**Exercise prompt:** Repeat the data exactly, every last line of it.

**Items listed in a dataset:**

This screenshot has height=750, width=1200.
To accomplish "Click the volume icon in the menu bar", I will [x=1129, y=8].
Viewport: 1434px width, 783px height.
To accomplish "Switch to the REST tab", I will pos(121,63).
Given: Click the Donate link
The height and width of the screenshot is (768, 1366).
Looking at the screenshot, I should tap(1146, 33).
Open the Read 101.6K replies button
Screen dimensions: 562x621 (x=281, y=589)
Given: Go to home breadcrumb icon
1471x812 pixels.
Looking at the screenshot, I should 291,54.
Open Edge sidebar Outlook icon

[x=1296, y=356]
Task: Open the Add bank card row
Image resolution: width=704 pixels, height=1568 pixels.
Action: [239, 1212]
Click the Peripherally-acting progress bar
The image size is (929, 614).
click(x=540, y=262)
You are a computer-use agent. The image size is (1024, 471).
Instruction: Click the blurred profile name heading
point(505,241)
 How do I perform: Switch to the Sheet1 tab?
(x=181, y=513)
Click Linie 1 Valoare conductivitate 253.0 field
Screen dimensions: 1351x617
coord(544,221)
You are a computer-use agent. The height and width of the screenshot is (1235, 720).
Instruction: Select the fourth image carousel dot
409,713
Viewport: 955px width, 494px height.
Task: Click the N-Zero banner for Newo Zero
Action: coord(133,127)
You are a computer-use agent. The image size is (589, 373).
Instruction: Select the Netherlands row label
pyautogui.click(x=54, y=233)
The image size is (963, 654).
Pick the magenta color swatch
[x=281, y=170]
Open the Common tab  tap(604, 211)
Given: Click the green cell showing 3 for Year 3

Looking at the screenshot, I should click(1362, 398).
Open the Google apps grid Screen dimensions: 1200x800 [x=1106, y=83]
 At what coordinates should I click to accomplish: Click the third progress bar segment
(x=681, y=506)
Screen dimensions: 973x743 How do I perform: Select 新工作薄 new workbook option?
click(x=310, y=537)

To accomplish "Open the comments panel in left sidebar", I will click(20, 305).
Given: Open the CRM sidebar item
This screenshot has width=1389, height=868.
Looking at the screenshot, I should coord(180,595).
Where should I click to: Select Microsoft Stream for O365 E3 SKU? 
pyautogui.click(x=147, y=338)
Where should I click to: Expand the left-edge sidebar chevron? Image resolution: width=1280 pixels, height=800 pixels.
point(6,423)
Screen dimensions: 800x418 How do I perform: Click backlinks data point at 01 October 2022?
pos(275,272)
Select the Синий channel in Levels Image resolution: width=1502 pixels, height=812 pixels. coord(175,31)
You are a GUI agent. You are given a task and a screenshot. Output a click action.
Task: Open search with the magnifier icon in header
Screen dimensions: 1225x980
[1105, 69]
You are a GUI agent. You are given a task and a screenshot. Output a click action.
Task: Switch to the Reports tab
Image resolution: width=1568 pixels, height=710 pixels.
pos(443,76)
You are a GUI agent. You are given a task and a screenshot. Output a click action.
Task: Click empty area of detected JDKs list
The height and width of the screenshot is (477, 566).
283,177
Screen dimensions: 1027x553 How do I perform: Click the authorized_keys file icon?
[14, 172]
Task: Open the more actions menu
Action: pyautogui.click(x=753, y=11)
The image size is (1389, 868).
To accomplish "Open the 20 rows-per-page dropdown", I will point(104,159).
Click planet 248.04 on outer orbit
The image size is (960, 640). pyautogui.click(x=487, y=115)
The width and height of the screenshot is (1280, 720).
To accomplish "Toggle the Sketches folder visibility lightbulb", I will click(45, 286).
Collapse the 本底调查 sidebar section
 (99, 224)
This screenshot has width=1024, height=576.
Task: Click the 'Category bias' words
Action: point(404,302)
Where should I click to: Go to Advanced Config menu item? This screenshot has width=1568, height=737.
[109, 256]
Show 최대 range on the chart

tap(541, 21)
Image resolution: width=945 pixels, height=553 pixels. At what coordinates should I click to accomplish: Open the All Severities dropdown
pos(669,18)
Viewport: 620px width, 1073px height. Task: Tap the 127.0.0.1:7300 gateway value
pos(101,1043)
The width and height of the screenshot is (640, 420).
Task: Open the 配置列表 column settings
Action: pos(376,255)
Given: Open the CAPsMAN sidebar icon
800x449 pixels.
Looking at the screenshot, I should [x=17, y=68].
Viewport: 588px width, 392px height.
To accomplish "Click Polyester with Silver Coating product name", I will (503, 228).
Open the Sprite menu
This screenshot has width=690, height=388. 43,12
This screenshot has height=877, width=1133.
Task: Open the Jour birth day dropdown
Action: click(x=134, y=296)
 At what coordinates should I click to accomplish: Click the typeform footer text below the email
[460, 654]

**Result:**
This screenshot has height=750, width=1200.
To accomplish "Click the volume icon in the menu bar", I will [x=1129, y=8].
Viewport: 1434px width, 783px height.
To accomplish "Switch to the REST tab", I will pos(121,63).
Given: Click the Donate link
The height and width of the screenshot is (768, 1366).
Looking at the screenshot, I should tap(1146, 33).
Open the Read 101.6K replies button
Screen dimensions: 562x621 (x=281, y=589)
Given: Go to home breadcrumb icon
1471x812 pixels.
Looking at the screenshot, I should 291,54.
Open Edge sidebar Outlook icon

[x=1296, y=356]
Task: Open the Add bank card row
Image resolution: width=704 pixels, height=1568 pixels.
Action: [239, 1212]
Click the Peripherally-acting progress bar
The image size is (929, 614).
click(x=540, y=262)
You are a computer-use agent. The image size is (1024, 471).
Instruction: Click the blurred profile name heading
point(505,241)
 How do I perform: Switch to the Sheet1 tab?
(x=181, y=513)
Click Linie 1 Valoare conductivitate 253.0 field
Screen dimensions: 1351x617
coord(544,221)
You are a computer-use agent. The height and width of the screenshot is (1235, 720).
Instruction: Select the fourth image carousel dot
409,713
Viewport: 955px width, 494px height.
Task: Click the N-Zero banner for Newo Zero
Action: coord(133,127)
You are a computer-use agent. The image size is (589, 373).
Instruction: Select the Netherlands row label
pyautogui.click(x=54, y=233)
The image size is (963, 654).
Pick the magenta color swatch
[x=281, y=170]
Open the Common tab  tap(604, 211)
Given: Click the green cell showing 3 for Year 3

Looking at the screenshot, I should click(1362, 398).
Open the Google apps grid Screen dimensions: 1200x800 [x=1106, y=83]
 At what coordinates should I click to accomplish: Click the third progress bar segment
(x=681, y=506)
Screen dimensions: 973x743 How do I perform: Select 新工作薄 new workbook option?
click(x=310, y=537)

To accomplish "Open the comments panel in left sidebar", I will click(20, 305).
Given: Open the CRM sidebar item
This screenshot has width=1389, height=868.
Looking at the screenshot, I should coord(180,595).
Where should I click to: Select Microsoft Stream for O365 E3 SKU? 
pyautogui.click(x=147, y=338)
Where should I click to: Expand the left-edge sidebar chevron? Image resolution: width=1280 pixels, height=800 pixels.
point(6,423)
Screen dimensions: 800x418 How do I perform: Click backlinks data point at 01 October 2022?
pos(275,272)
Select the Синий channel in Levels Image resolution: width=1502 pixels, height=812 pixels. coord(175,31)
You are a GUI agent. You are given a task and a screenshot. Output a click action.
Task: Open search with the magnifier icon in header
Screen dimensions: 1225x980
[1105, 69]
You are a GUI agent. You are given a task and a screenshot. Output a click action.
Task: Switch to the Reports tab
Image resolution: width=1568 pixels, height=710 pixels.
pos(443,76)
You are a GUI agent. You are given a task and a screenshot. Output a click action.
Task: Click empty area of detected JDKs list
The height and width of the screenshot is (477, 566).
283,177
Screen dimensions: 1027x553 How do I perform: Click the authorized_keys file icon?
[14, 172]
Task: Open the more actions menu
Action: pyautogui.click(x=753, y=11)
The image size is (1389, 868).
To accomplish "Open the 20 rows-per-page dropdown", I will point(104,159).
Click planet 248.04 on outer orbit
The image size is (960, 640). pyautogui.click(x=487, y=115)
The width and height of the screenshot is (1280, 720).
To accomplish "Toggle the Sketches folder visibility lightbulb", I will click(45, 286).
Collapse the 本底调查 sidebar section
 (99, 224)
This screenshot has width=1024, height=576.
Task: Click the 'Category bias' words
Action: point(404,302)
Where should I click to: Go to Advanced Config menu item? This screenshot has width=1568, height=737.
[109, 256]
Show 최대 range on the chart

tap(541, 21)
Image resolution: width=945 pixels, height=553 pixels. At what coordinates should I click to accomplish: Open the All Severities dropdown
pos(669,18)
Viewport: 620px width, 1073px height. Task: Tap the 127.0.0.1:7300 gateway value
pos(101,1043)
The width and height of the screenshot is (640, 420).
Task: Open the 配置列表 column settings
Action: pos(376,255)
Given: Open the CAPsMAN sidebar icon
800x449 pixels.
Looking at the screenshot, I should [x=17, y=68].
Viewport: 588px width, 392px height.
To accomplish "Click Polyester with Silver Coating product name", I will (503, 228).
Open the Sprite menu
This screenshot has width=690, height=388. 43,12
This screenshot has height=877, width=1133.
Task: Open the Jour birth day dropdown
Action: click(x=134, y=296)
 At what coordinates should I click to accomplish: Click the typeform footer text below the email
[460, 654]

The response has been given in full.